Helping North Korea avoid sanctions
The judge was not at all convinced by Klein’s story and Griffith’s own words. Castel then began reading a series of text messages and emails in which Griffith admits to sharing information with North Korea to help the Kim regime avoid sanctions. What the judge didn’t like the most was that during the conference in North Korea, Griffith wore a traditional North Korean suit and stood in front of a blackboard that said “No sanctions!”. According to the judge, tough action in this case is important to prevent other sanctioned countries from relying on Griffith’s methods.

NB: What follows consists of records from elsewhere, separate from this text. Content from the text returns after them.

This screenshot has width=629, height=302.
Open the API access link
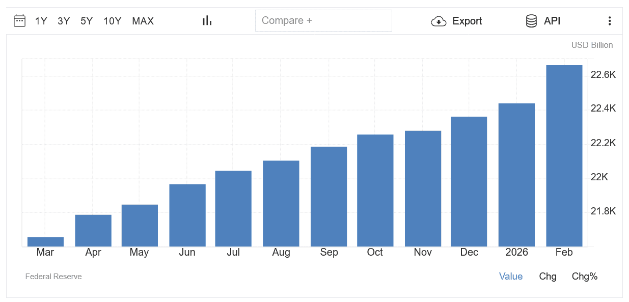[552, 21]
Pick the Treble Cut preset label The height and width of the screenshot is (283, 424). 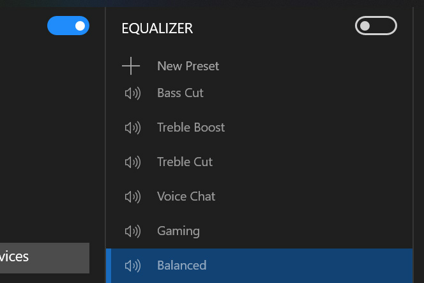[185, 162]
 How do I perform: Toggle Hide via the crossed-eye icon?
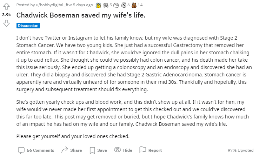[118, 150]
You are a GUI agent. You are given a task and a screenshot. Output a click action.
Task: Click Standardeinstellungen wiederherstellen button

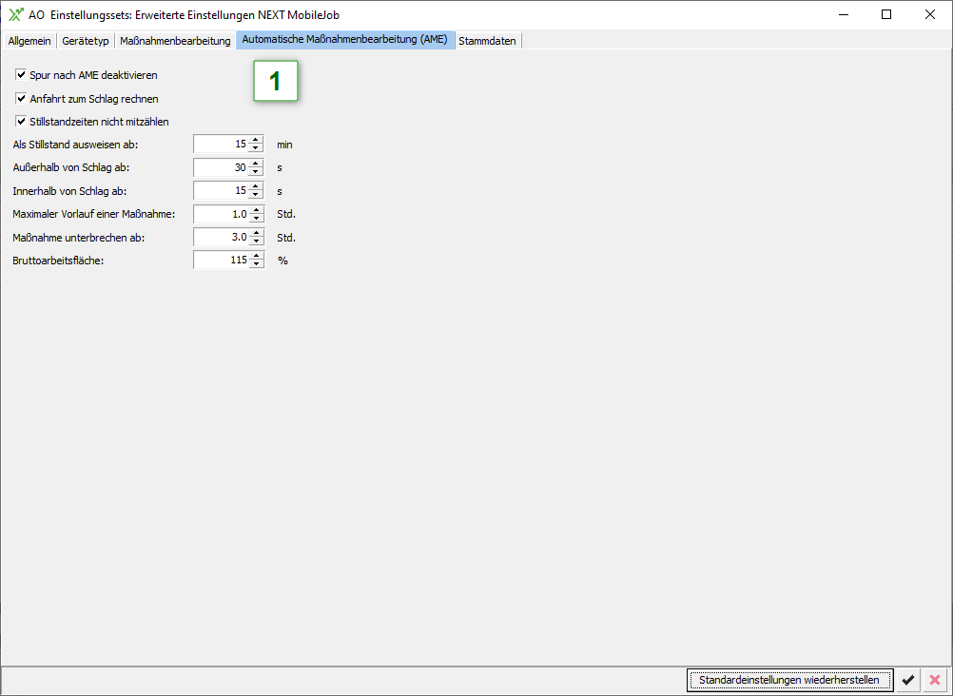(x=789, y=680)
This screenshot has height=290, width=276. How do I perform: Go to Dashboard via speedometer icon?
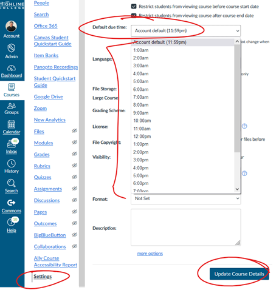pyautogui.click(x=12, y=68)
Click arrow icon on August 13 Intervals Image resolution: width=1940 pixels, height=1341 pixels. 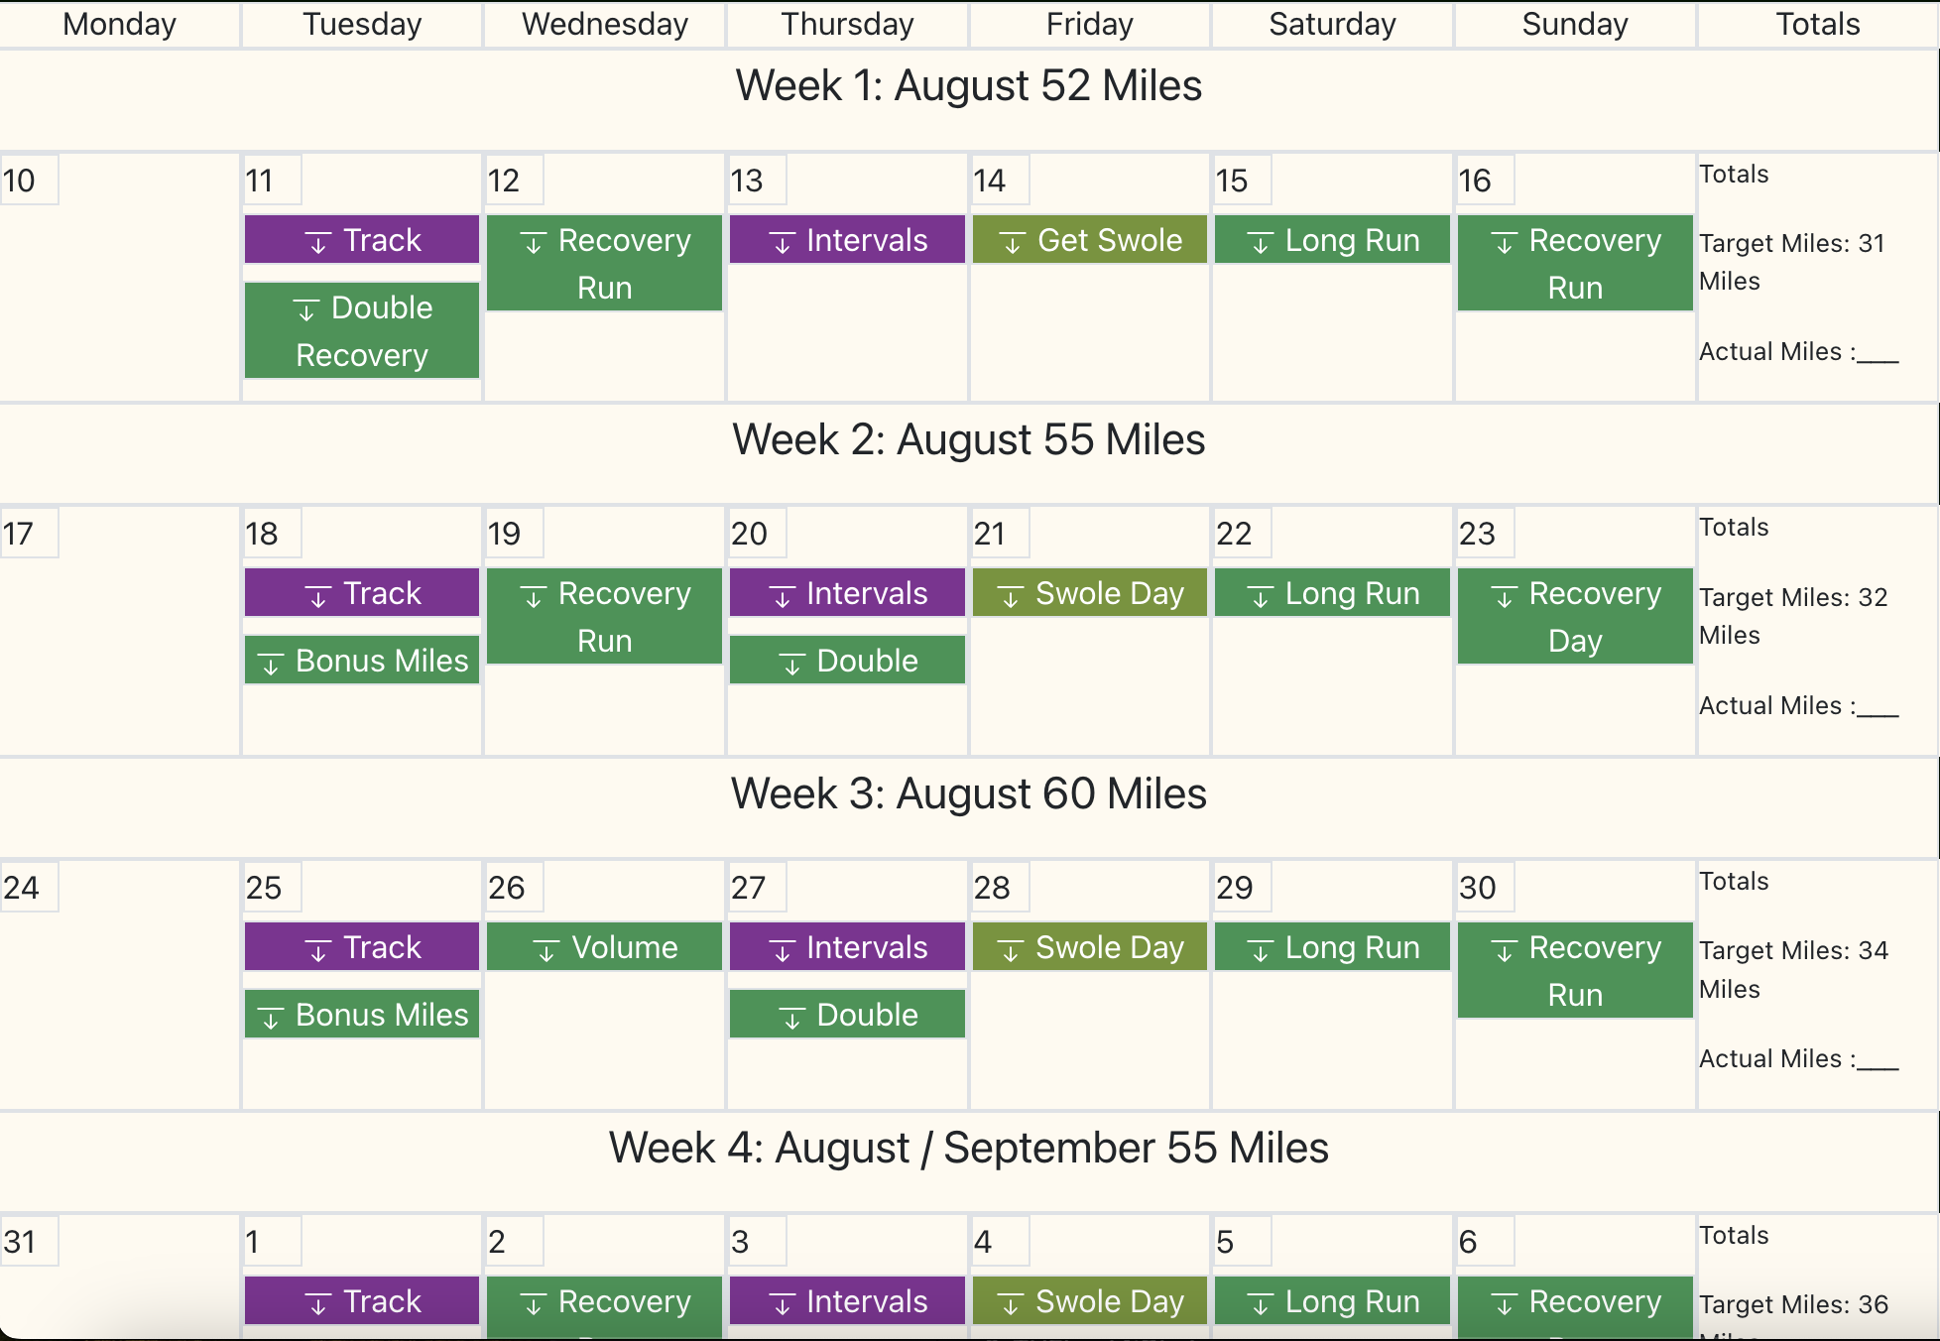point(782,242)
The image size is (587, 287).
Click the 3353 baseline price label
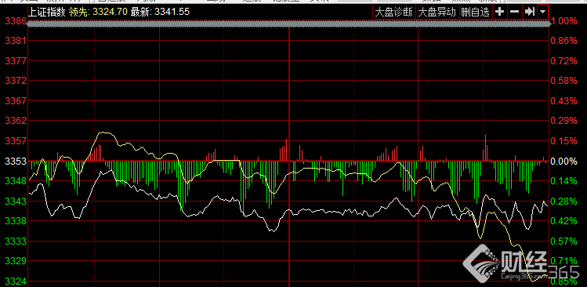(x=15, y=162)
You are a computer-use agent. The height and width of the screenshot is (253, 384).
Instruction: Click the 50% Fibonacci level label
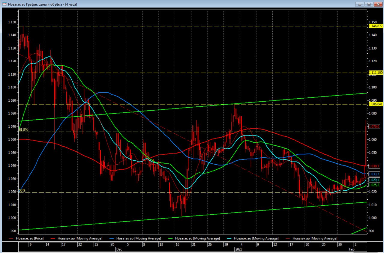tap(22, 190)
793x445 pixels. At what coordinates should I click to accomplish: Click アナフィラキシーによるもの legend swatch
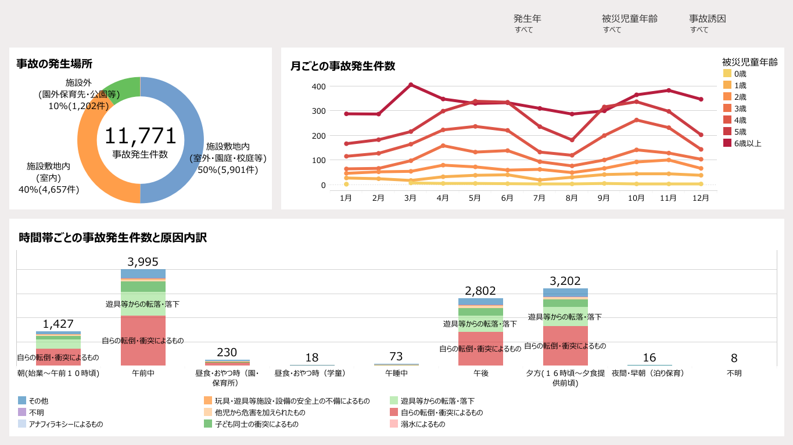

$1.5 billion in cryptocurrencies
North Korean hackers have already managed to steal large sums of cryptocurrencies several times. Last year, they reportedly stole a total of $395 million. Over the past five years, the country has acquired $1.5 billion worth of crypto, according to blockchain analytics firm Chainalysis. Russia could use crypto to avoid Western sanctions, according to ECB President Christine Lagarde. Although several cryptocrime experts contradict this.